Baseball players, like most athletes, are not emotionless robots. The pressure of the moment can affect their performance. Think of the pitcher-batter duels in Game 6, where one team is one swing away from victory or defeat. The well-trained brain of the pitcher knows what to throw and the experienced batter knows what to expect. Yet, athletes can’t always mask the stress they’re feeling, giving away possible cues to their opponent. Staring back at the pitcher, a hitter might be able to subconsciously detect fear or uncertainty which may help him predict the type, speed or location of the next pitch.
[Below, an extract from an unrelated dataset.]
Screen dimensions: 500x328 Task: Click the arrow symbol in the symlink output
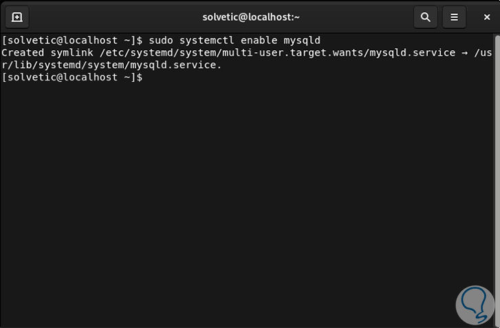466,52
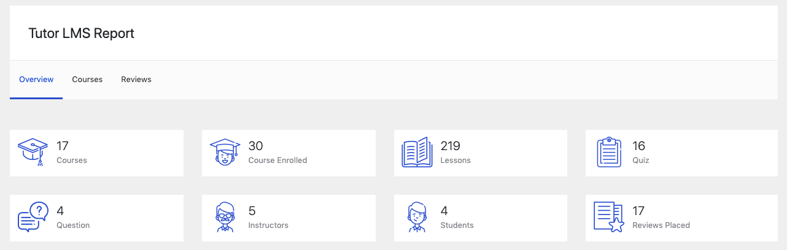Switch to the Overview tab

[x=36, y=80]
That interaction is what Dr. Arik Cheshin of the University of Haifa wanted to understand. With a team that included researchers from the University of Amsterdam, he designed an experiment to measure the ability of athletes to read their opponent’s emotions so that they could anticipate their next move. The pitcher-batter face-off seemed like the ideal scenario.
“The players stand opposite each other in one of the two most famous duels in sport. The two sportspeople look each other in the eye; one makes a move, and the other responds to it. We wanted to see whether the expression of emotion offers a clue about this move — and we found that it does,” said Dr. Cheshin, whose study was recently published in Frontiers in Psychology.
From that infamous 2011 Game 6 and 7, as well as Game 7 from the 2012 World Series, he captured 92 two-second video clips of just the pitcher’s face right before the start of their throwing motion. Eliminating the rest of the background, Dr. Cheshin wanted to capture the facial emotion, if any, of each pitcher before delivering what could be a game changing pitch.
Next, he showed these clips to 213 Dutch undergraduate students, who had no baseball experience, and asked them to identify if the pitcher looked happy, angry or worried. That process created a subset of 30 video clips that had the highest agreement on emotions among the students.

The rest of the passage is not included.